The euro head into the central bank focused week on the backfoot but could change in the buildup to the European Central Bank (ECB) rate decision (see economic calendar below). Key metrics including eurozone core inflation and credit data will give markets valuable input to analyze the state of the region. Thus far core inflation has remained elevated due to wage growth offsetting higher prices and is set to remain high. The issue the ECB now faces is the fact that inflationary pressures have migrated from the supply-side (abating energy prices) to demand factors.

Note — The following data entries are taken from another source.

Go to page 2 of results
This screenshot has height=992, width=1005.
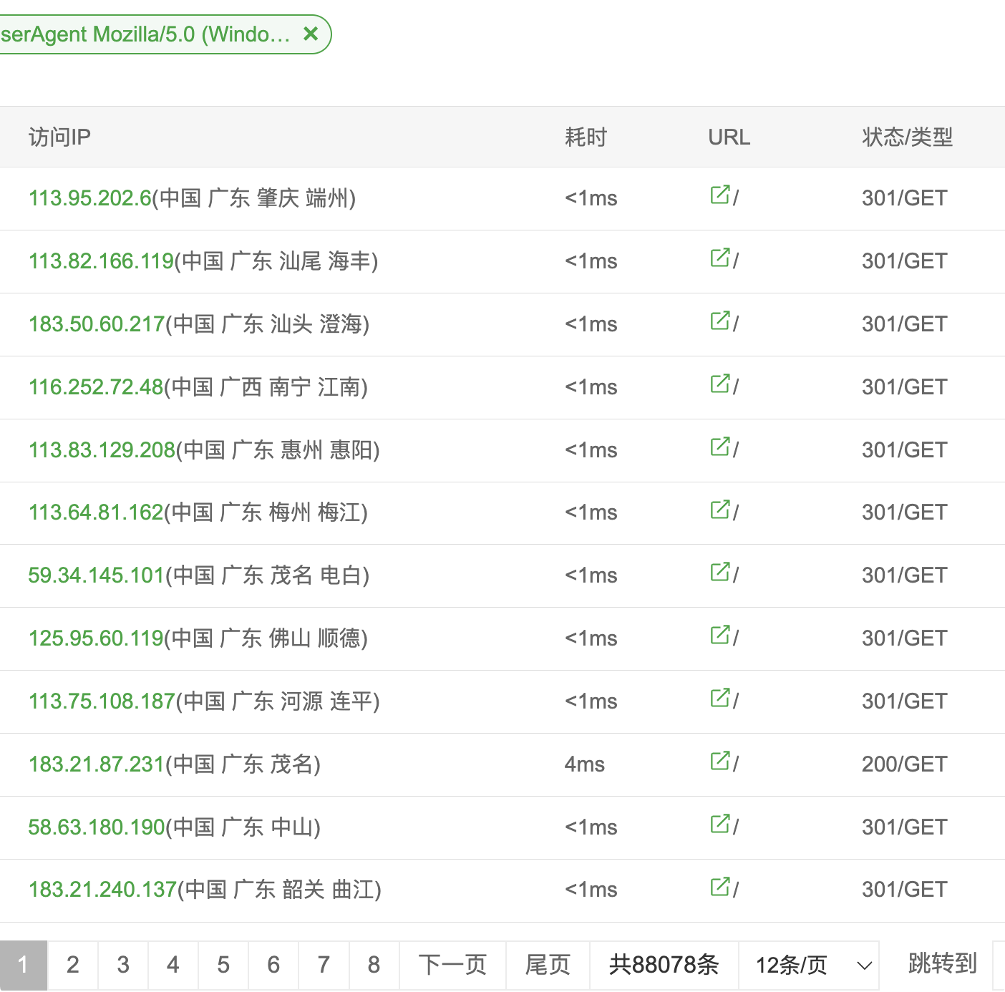[x=73, y=965]
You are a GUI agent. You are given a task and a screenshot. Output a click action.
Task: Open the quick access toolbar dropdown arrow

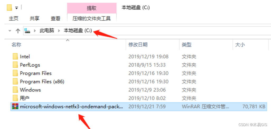pos(16,8)
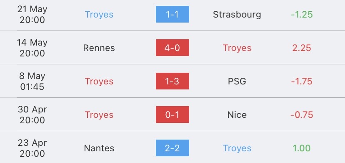Click the 1.00 handicap value
Image resolution: width=345 pixels, height=163 pixels.
click(302, 148)
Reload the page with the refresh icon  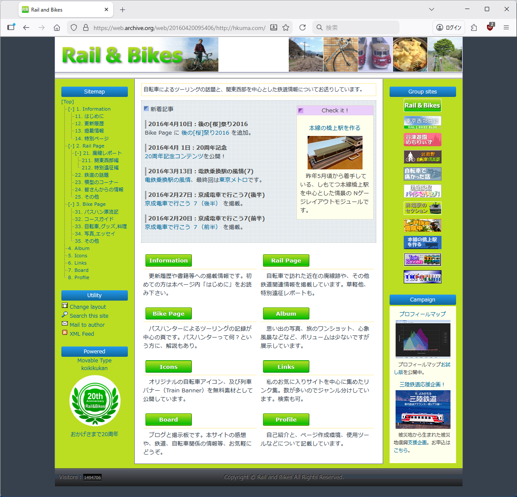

Source: DailyFX economic calendar

The question for next week is likely ‘’by how much will the ECB hike rates?’’. According to current money market pricing (refer to table below), there is a 78% probability that the ECB will hike by 25bps. This is probably a wide decision in that the ECB can re-assess economic variables ahead of the June meeting as the current environment is riddled with uncertainty – primarily through increased war activity in Ukraine as well as caution around the recent banking crisis.


Source: Refinitiv

From a US perspective, global risk aversion if sustained due to the factors outlined above may play into the safe-haven characteristic of the greenback. In addition, US economic data reflects a robust economy in relation to inflation and labor. As has been the case for some time, the implied Fed funds futures suggests this may be the last hike from the Fed for 2023. Sustained strong inflation and jobs data could add pressure on the Fed to continue hiking leaving the euro exposed to further downside.


Chart prepared by Warren Venketas, IG

The weekly EUR/USD chart above looks to be printing a long upper wick. If the weekly candle closes in this fashion, similar to a gravestone doji or shooting star, could point to subsequent downside for the pair. Coupled with a Relative Strength Index (RSI) approaching overbought territory, the technical features favor euro bears.

Chart prepared by Warren Venketas, IG

Daily EUR/USD price action shows the continuation of the ascending channel (black) from mid-March 2023. A break and confirmation close below channel support could support the weekly signals and bring into focus the 1.0900 psychological handle

Resistance levels:

  • 1.1096
  • 1.1000

Support levels:

  • Channel support
  • 1.0900


IGCS shows retail traders are currently SHORT on EUR/USD, with 58% of traders currently holding short positions (as of this writing). At DailyFX we typically take a contrarian view to crowd sentiment but due to recent changes in long and short positioning, we arrive at a short-term cautious disposition.